本文抜粋:
アマゾン、奥地の炭鉱で働く男たち、ガリンペイロの物語。21年2月発刊。
アマゾン、最深部、どこかはわからない、秘密の場所、いくつかの炭鉱がある。
60年代あたりからか~アマゾンゴールドラッシュと言われ多数の男が来た。
その中で君臨する王がいる。炭鉱は15キロ四方くらいの場所に幾つかある。
ガリンペイロ 掟。
誰でも受け入れる
本名を名乗る必要はない。
黄金さえ掘っていれば何をするのも自由
ガリンペイロは前科のあるなし、犯罪歴を問わずIDも不要
凶器を持つのも自由
取り分は炭鉱所有者が70%ガリンペイロが30%
所有者は米、豆を支給するがそれ以外は自分で得ること
住む小屋も自分で建てる
この場所を誰にもあかすな、ここを去っても明かすな
明かしたものは死を覚悟しろ
他人の黄金を盗んだものは死を覚悟しろ
炭鉱で働く賄い女がいる。荒くれ男たちに粗末な食事を作る。
ある女は、船こぎの娘、13歳でガリンペイロと親しくなり妊娠。
生んだが子供は他へ連れ去られた過去がある。
皆、重い過去を引きずっている。

記録データ:

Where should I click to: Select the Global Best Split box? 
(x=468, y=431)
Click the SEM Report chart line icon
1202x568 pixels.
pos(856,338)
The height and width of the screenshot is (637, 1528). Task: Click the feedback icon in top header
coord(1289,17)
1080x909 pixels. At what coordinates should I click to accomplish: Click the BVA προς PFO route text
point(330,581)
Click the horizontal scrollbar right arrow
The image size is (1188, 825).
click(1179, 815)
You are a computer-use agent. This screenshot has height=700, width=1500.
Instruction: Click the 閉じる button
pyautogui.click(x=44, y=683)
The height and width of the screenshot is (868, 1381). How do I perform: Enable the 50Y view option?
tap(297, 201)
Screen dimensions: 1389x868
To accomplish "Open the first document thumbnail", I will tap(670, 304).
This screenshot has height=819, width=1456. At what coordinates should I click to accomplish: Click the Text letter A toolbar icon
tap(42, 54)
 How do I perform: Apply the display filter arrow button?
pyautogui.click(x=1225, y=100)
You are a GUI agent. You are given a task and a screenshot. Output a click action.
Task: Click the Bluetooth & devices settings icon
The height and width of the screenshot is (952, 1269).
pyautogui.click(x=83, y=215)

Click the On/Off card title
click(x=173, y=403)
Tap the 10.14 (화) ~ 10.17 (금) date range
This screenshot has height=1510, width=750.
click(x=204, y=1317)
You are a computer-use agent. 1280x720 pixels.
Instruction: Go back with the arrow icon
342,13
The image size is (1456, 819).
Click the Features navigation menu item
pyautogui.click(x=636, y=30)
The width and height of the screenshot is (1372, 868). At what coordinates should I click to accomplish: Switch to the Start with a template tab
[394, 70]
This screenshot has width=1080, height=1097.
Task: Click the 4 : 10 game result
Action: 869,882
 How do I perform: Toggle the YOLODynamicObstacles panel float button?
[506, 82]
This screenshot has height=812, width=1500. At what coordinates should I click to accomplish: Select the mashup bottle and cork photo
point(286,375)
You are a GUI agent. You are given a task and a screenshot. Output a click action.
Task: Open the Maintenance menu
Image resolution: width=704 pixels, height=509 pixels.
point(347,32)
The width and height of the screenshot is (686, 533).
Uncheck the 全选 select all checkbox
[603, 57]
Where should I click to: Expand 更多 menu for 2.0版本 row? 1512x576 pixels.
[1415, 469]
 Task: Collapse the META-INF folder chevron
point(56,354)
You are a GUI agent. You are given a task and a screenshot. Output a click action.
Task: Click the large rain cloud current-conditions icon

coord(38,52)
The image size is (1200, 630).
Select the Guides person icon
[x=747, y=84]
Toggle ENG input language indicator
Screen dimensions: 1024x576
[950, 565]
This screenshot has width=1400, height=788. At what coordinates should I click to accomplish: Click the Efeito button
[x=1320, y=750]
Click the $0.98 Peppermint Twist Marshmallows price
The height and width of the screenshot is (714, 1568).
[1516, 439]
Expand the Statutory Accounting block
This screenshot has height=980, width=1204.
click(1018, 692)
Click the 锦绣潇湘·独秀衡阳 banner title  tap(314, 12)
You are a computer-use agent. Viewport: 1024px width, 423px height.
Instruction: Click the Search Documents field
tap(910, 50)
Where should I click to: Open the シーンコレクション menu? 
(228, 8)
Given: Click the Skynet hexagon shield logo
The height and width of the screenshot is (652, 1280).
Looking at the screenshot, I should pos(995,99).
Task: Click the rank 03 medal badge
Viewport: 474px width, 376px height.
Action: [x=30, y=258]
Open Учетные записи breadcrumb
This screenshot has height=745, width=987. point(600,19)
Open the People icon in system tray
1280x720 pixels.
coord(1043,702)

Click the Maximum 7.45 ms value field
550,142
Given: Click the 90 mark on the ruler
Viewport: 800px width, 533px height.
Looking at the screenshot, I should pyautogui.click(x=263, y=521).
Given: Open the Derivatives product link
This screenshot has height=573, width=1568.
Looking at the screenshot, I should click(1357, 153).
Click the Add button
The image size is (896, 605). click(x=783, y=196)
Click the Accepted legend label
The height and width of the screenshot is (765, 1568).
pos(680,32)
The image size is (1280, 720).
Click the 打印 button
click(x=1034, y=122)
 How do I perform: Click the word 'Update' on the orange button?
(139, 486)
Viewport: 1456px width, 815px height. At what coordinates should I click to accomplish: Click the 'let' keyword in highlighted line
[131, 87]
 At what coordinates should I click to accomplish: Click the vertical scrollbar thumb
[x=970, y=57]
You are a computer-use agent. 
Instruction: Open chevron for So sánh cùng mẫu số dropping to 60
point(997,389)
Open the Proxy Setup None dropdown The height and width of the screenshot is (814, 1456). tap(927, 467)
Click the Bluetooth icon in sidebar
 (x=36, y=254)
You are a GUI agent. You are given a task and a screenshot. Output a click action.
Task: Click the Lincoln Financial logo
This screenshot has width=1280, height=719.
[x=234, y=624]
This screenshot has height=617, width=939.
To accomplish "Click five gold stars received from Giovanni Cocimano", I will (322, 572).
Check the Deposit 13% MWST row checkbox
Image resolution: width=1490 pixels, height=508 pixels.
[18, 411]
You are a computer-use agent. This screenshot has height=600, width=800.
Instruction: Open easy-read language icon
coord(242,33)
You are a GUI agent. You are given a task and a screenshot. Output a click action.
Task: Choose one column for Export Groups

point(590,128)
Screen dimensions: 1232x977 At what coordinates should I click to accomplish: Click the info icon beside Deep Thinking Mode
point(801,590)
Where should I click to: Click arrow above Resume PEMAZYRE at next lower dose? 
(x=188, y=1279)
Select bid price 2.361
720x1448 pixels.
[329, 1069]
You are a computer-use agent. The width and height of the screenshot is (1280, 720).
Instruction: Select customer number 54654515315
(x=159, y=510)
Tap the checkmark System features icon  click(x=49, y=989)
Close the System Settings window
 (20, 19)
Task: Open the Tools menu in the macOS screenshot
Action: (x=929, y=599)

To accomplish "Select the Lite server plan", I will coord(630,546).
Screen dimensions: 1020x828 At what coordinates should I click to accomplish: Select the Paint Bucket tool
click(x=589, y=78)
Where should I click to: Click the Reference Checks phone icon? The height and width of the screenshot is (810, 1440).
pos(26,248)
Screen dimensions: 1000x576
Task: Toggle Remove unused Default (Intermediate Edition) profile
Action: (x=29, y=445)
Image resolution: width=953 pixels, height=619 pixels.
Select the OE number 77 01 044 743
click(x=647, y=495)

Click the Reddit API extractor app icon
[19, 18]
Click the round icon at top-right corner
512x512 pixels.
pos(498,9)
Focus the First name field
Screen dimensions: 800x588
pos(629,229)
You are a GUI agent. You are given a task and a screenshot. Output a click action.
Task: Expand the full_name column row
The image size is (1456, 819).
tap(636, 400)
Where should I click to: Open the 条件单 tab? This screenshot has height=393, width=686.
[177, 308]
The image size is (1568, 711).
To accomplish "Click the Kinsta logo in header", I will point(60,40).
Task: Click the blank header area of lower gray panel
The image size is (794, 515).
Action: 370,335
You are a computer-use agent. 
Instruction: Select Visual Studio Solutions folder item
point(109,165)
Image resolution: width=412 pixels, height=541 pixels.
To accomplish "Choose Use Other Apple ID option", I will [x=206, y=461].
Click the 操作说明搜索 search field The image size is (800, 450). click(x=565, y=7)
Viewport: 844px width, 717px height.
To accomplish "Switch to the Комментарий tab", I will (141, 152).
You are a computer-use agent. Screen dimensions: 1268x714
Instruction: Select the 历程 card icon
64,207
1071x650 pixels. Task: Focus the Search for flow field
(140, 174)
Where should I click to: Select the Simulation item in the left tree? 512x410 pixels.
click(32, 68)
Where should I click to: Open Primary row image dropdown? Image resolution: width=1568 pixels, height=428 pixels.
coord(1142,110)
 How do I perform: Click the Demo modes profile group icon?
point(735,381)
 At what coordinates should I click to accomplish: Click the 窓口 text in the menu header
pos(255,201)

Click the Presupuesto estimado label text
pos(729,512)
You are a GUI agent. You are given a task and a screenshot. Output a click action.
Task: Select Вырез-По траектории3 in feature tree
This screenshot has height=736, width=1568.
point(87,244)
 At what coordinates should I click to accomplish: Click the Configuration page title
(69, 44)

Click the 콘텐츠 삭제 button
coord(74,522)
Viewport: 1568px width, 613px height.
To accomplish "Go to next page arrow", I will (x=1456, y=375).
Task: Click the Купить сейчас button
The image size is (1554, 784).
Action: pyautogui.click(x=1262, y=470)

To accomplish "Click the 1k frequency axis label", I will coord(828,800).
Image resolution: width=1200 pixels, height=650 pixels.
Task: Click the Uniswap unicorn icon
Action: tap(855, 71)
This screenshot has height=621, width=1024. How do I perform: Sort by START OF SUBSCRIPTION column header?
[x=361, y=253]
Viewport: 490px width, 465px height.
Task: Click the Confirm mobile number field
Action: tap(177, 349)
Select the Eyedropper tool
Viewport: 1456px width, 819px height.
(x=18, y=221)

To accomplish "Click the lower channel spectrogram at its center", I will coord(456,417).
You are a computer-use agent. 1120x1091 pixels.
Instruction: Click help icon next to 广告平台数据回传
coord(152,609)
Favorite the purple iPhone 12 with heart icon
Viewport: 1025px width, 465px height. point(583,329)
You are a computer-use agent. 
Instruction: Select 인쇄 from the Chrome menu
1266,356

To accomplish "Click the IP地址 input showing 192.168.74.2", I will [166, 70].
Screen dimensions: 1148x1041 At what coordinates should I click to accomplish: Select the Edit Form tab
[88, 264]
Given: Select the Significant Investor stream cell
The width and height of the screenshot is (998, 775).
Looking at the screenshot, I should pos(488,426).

課題一覧:
1/ ガリンペイロの物語の抜粋によると、黄金の取り分は炭鉱所有者とガリンペイロでそれぞれ何パーセントですか？
2/ ガリンペイロの物語の抜粋にある「炭鉱で働く賄い女がいる。」という一文を英語に訳してください。
3/ ガリンペイロの物語の本文抜粋を、最後の文の後から書き進めてください。

解答一覧:
1/ 炭鉱所有者が70%、ガリンペイロが30%です。

2/ There are women who work as cooks at the mines.

3/
君臨する黄金王、黄金の悪魔は格闘家のようで金髪の地毛、偉丈夫、
金のネックレスを3つつけ、腕輪も。拳銃を後ろポケットに入れている。
王は炭鉱を取り仕切り、1年で30キロの金、一億二千万円を手に入れている。
町から鉱山へは雨季でも船で3~5日かかる。
新人(ガリンペイロになりたい男)は船でくる。
90年代にゴールドラッシュがあった。運がよければ、大きな金塊が手に入る。
めったにない。
毎年、3、4人行方不明になり殺人もある。
ブラジル、スラムファベ―ラの17倍の犯罪が起きているが、誰もよくはしらない。
ガリンペイロは虫けらのような存在だ。
王に認められた電気技師、金庫番、船頭などは、炭鉱では働かない。
酒、タバコ、スナックなどはお店があるが鍵を開けてもらい買う。
あけておくと盗まれるから規則がある。
掘った金に換算し、つけで払う。借金になることもある。
雨季の間の堀りは、水が豊富なのえ、まだまし。乾季は雨が降らないので
地獄の季節と言われる。少ない飲み水、炭鉱は水が必要なので、掘りにくい。
スコールにがあると、水を求め口をあけて立つ。
毎年、年末23日からクリスマスを経て、長い休みがある。
唯一の楽しみ期間。
王の計らいで娼婦3人がセスナ機でくる。
すべて王のおごり。年始まで皆で楽しみ飲んだくれ、肉、酒を食べつくす。
普段の食事は肉はない。あってもナマズ、亀があればいい。
アマゾン原住民イゾラトも亀を食べていた。
貧しくぎりぎりの栄養で必死に炭鉱を掘り、月に1度くらい金をよりわけ、
暮らすだけの日々、ほかには何もない。
ガリンペイロに本名はないので、皆あだ名で呼び合う。
ある若い一人は、生まれてすぐゴミ箱に捨てられていた。
ガリンペイロに拾われ育てられた。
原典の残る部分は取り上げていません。